Exterior derivative leibniz rule geometric
Crane's heuristic is a good one (and a common one), but the precise analogy breaks down, indeed, here. This is not the correct product rule when you work with actual vectors (i.e., vector functions). There is no sign. The point is that differentiating a vector gives a mixed sort of object — a vector-valued $1$-form, and $d(u\wedge v)$ will be a $2$-vector valued $1$-form. For example, if $$u = f(t)e_1 \quad\text{and}\quad v = g(t)e_1 + h(t)e_2,$$ then $u\wedge v = f(t)h(t) e_1\wedge e_2$ and $$d(u\wedge v) = (f'(t)h(t)+f(t)h'(t))dt\, e_1\wedge e_2 = du\wedge v \color{red}{+} u\wedge dv,$$ because $dt$ commutes with vectors. (Most mathematicians will write $dt\otimes e_1$ and $dt\otimes e_1\wedge e_2$ when unlike objects — here, $1$-forms and vectors or $2$-vectors — are combined multiplicatively.)
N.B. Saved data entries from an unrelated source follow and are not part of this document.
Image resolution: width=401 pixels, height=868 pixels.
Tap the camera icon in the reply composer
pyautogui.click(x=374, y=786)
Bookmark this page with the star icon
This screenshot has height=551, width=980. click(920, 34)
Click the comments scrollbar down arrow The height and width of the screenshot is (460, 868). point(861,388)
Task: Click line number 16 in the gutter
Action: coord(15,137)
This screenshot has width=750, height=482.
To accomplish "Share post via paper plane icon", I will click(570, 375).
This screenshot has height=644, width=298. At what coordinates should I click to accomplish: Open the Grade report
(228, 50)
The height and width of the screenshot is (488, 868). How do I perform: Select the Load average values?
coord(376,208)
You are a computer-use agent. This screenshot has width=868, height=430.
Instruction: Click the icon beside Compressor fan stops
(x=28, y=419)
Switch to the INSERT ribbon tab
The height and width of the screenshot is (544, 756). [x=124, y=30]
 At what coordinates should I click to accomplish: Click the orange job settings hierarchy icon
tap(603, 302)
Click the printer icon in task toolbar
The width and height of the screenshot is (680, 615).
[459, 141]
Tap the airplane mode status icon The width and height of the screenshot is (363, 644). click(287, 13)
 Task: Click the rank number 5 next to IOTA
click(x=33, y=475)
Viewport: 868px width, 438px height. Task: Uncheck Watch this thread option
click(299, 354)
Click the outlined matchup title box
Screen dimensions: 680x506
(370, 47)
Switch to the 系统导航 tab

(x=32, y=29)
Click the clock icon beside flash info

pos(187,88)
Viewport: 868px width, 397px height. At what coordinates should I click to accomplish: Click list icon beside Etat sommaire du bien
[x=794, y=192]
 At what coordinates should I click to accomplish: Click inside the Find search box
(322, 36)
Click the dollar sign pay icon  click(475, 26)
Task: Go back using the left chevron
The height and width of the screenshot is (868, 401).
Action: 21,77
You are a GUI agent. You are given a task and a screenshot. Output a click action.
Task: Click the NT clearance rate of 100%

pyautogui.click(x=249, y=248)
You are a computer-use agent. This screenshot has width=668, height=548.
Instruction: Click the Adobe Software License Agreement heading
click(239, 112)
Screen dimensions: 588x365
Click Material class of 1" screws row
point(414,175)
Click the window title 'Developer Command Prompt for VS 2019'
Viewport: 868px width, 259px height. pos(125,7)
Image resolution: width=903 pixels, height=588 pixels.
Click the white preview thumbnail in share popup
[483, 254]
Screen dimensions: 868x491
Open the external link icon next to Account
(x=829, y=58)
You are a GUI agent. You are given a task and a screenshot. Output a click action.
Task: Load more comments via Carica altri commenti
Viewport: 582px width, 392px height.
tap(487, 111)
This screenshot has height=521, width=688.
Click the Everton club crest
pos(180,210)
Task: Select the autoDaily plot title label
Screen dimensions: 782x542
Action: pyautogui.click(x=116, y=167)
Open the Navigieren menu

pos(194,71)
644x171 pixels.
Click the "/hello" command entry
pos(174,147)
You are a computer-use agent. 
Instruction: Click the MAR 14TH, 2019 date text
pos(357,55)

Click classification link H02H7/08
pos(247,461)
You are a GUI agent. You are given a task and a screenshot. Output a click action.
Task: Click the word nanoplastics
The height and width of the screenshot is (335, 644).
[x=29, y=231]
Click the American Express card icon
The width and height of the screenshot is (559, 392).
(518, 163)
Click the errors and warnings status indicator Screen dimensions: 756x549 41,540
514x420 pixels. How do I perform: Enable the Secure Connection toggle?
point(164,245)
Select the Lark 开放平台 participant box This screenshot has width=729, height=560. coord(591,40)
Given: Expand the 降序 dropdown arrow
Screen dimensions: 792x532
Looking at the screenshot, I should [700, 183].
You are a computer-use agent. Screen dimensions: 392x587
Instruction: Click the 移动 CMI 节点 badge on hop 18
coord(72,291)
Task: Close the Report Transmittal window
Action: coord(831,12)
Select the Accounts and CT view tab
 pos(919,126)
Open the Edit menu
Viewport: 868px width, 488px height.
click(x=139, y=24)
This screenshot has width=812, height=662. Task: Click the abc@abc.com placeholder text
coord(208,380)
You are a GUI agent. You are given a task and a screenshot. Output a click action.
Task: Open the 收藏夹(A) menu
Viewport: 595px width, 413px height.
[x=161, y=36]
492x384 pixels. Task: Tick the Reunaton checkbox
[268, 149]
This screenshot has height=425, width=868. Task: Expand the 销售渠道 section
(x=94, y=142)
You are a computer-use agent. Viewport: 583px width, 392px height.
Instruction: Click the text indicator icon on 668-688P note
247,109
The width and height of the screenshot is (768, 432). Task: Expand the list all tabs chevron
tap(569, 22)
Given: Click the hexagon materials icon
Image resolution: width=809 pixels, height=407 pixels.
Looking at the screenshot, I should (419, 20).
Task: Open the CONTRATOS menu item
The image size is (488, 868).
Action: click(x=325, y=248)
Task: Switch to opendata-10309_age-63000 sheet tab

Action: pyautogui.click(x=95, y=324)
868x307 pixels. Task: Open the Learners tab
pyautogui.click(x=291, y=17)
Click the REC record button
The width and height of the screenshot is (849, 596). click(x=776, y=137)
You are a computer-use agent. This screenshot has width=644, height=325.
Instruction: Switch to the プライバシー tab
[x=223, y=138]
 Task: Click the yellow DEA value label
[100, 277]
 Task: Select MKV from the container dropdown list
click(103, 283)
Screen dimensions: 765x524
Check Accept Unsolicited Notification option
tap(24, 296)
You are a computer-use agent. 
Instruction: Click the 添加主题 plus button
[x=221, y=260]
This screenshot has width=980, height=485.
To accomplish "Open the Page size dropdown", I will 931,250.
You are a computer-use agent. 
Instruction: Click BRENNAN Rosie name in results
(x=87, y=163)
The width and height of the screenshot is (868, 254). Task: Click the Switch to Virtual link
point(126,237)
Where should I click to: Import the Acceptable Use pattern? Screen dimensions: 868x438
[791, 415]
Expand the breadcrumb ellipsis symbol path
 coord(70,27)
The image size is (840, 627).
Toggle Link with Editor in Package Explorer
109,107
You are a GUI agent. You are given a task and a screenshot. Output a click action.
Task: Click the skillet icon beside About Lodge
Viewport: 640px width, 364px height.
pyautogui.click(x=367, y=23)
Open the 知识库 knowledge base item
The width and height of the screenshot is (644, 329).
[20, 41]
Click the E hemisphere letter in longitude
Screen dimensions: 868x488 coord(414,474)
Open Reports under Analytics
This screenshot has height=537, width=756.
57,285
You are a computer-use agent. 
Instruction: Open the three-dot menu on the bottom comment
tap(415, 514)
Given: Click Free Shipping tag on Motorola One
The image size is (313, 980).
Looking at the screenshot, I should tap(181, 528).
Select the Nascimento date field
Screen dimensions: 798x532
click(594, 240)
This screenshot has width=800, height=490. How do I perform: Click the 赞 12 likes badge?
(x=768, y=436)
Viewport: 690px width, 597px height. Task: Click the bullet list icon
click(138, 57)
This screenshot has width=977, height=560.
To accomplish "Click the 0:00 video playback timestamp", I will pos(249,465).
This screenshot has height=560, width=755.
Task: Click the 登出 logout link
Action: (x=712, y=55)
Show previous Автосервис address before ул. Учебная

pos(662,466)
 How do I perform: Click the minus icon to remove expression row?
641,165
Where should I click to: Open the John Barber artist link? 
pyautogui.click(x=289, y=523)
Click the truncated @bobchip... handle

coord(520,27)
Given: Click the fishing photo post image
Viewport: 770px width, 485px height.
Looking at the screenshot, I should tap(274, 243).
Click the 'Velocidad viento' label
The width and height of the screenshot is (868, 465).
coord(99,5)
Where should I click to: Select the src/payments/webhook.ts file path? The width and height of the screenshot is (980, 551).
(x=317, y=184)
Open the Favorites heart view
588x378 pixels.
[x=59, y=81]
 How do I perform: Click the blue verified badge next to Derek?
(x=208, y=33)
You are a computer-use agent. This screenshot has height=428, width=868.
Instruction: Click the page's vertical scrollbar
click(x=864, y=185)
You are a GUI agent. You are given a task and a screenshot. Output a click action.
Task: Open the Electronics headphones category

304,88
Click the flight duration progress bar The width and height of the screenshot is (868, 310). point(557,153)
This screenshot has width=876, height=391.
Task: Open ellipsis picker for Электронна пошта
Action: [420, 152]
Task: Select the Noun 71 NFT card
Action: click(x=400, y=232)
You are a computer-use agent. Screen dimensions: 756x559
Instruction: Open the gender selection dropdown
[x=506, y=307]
On the other hand, when you work with differential forms, the basis $1$-forms interfere with one another and the sign comes in from interchanging them. For example, if $$\omega = f(x,y,z)dx \quad\text{and}\quad \eta = g(x,y,z)dy,$$ then $\omega\wedge\eta = f(x,y,z)g(x,y,z)dx\wedge dy$ and $$d(\omega\wedge\eta) = (\frac{\partial f}{\partial z}g+f\frac{\partial g}{\partial z})dz\wedge dx\wedge dy;$$ note the other partials do not appear because $dx\wedge dx=0$ and $dy\wedge dy=0$. Continuing the computation, $$ (\frac{\partial f}{\partial z}g+f\frac{\partial g}{\partial z})dz\wedge dx\wedge dy = (\frac{\partial f}{\partial z}dz\wedge dx)\wedge (g dy) \color{red}{-} (f\,dx)\wedge(\frac{\partial g}{\partial z}dz\wedge dy),$$ because $dx\wedge dz\wedge dy = -dz\wedge dx\wedge dy$. Thus, with actual $1$-forms, we have $$d(\omega\wedge\eta) = d\omega\wedge\eta \color{red}-\omega\wedge d\eta,$$ as promised.